JPS6363122B2 - - Google Patents

Description

[Detailed Description of the Invention] <Industrial Application Field> The present invention relates to a so-called shot backfire antenna in which a main reflector and a small reflector are arranged three-dimensionally at short intervals before and after a feeding radiator. .

<Prior art> As an antenna, the length in the axial direction of the antenna can be configured to be shorter than that of an endfire array (for example, Yagi/Uda antenna), and the antenna has good aperture efficiency.
A short backfire antenna, the components of which are shown in FIG. 1, has been considered. This short fire antenna is basically the first antenna.
As shown in the figure, it consists of a planar main reflector 1, a side reflector 2, a small reflector 3, and a feeding radiator (die ball in the figure) 4, which are provided in a cylindrical shape on its outer periphery in parallel with the central axis.

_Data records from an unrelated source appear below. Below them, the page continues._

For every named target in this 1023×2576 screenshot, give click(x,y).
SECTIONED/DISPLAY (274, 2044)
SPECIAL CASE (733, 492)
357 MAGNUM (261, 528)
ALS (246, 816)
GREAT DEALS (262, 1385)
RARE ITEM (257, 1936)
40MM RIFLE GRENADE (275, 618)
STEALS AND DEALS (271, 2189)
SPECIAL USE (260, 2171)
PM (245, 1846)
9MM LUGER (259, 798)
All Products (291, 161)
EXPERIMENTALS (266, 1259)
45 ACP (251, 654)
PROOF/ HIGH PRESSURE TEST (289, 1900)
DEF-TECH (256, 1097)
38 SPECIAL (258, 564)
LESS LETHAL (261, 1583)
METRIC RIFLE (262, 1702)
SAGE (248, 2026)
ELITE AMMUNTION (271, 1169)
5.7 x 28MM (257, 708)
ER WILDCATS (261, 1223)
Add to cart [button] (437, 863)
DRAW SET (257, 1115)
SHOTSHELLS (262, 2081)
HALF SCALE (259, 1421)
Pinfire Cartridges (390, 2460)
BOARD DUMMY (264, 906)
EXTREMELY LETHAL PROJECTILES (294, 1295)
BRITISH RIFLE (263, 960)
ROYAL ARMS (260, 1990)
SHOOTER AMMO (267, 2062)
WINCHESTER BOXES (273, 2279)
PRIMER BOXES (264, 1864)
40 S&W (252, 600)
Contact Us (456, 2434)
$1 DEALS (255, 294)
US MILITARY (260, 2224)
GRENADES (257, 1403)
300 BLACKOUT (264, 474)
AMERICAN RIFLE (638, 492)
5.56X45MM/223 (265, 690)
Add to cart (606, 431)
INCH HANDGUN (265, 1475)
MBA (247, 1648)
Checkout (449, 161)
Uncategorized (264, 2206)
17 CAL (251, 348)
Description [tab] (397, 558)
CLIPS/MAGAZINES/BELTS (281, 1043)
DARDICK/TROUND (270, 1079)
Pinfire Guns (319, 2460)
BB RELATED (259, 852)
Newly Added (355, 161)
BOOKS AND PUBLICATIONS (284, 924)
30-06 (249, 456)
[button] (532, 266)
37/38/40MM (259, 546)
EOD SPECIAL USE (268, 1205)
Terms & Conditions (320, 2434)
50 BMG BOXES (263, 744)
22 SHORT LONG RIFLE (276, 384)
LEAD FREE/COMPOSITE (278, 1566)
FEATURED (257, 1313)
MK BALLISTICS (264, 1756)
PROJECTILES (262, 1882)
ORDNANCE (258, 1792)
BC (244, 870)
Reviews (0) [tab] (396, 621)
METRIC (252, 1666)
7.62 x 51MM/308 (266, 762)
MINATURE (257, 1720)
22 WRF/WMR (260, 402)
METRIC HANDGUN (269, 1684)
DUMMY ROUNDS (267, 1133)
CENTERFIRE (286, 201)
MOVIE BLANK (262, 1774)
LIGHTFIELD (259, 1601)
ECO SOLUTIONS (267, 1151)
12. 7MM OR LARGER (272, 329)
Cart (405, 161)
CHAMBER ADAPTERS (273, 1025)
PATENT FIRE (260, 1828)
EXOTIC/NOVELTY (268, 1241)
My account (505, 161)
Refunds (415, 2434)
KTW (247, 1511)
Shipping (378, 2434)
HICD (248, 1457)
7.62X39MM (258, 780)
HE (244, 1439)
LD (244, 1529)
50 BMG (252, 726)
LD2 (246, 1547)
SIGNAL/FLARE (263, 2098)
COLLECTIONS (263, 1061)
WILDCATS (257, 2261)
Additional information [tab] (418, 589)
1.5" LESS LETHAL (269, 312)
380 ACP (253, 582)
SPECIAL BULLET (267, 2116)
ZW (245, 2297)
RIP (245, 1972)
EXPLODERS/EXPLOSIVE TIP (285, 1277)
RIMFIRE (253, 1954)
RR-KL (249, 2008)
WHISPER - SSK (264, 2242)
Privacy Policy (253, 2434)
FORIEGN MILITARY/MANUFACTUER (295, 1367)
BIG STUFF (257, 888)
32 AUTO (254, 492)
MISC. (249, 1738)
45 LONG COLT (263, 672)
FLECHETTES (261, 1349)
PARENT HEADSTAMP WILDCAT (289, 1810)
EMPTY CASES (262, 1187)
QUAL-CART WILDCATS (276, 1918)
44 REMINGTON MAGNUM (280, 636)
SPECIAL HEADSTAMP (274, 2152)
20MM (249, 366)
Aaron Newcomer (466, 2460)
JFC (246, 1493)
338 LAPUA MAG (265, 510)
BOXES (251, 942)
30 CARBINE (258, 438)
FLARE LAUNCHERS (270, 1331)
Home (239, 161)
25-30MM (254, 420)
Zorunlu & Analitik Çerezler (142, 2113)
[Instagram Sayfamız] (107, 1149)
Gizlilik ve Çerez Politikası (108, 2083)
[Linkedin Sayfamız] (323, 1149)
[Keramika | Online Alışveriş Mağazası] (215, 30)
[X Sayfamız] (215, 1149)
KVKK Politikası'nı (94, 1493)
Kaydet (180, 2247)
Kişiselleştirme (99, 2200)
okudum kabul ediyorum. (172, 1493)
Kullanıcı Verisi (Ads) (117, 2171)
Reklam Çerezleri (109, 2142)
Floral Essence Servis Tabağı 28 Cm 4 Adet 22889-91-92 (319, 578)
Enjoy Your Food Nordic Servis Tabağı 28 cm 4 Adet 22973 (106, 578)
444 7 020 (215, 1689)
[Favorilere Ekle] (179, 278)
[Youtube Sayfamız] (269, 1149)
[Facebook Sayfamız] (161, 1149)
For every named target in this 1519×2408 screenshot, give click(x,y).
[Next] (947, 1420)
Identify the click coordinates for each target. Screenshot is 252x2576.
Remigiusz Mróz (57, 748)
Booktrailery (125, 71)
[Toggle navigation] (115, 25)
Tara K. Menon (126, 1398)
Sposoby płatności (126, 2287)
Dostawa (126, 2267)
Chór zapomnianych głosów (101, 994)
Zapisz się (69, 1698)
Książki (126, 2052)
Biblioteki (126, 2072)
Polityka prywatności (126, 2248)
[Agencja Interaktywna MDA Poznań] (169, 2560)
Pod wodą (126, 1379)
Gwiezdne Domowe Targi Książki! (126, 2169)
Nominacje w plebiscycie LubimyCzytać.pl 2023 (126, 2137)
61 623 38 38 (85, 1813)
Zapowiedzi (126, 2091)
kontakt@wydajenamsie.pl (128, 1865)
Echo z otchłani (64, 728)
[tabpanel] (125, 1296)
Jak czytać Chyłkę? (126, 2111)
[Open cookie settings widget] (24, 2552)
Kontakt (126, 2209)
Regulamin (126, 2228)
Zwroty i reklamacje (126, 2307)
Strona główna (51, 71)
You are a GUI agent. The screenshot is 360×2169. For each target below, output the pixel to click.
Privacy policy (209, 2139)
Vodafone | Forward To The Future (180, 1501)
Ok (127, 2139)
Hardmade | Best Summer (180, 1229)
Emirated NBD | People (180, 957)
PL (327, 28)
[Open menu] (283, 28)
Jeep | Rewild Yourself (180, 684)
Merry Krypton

It is configured.

The radiation characteristics of this antenna are influenced by the specifications of the constituent elements (also shown with symbols in Figure 1), and an analytical design method for this has not yet been established.
Typical specifications when obtaining a gain of about 14 dB are: Diameter of main reflector 1 (D _R ) 2 wavelengths Depth of side reflector 2 (W _B ) 0.25 wavelength Diameter of small reflector 3 (D _r ) 0.5 wavelength Distance between main reflector 1 and small reflector 3 (S _R )
Distance between 0.5 wavelength feeding dipole 4 and small reflector 3 (S _r )
0.25 wavelength is used.

Among the above specifications, the diameter D _R of the main reflector 1 is of course the most dominant factor in the gain, but the distance S _R between the main reflector 1 and the small reflector 3 is also deeply related to the basic operation of this antenna. , this short-backfire antenna is selected to have the narrowest interval among 1/2 wavelengths (N) times an integer (N) of 1/2 wavelengths (N=1).

In FIG. 1, the electromagnetic waves radiated from the feeding radiator 4, which is made up of, for example, a 1/2 wavelength dipole, are transmitted through a leakage cavity made up of a main reflector 1, a small reflector 3, and a side reflector 2. Internally, between the main reflector 1 and the small reflector 3, the distance between them S _R
is selected as 1/2 wavelength as above, so
The electromagnetic waves emitted from the feeding radiator 4 are reflected many times, and as a result, a standing wave is excited at the aperture between the tip of the side reflector 2 and the small reflector 3, and a single wave is generated in the antenna axis direction. A tropic beam is emitted.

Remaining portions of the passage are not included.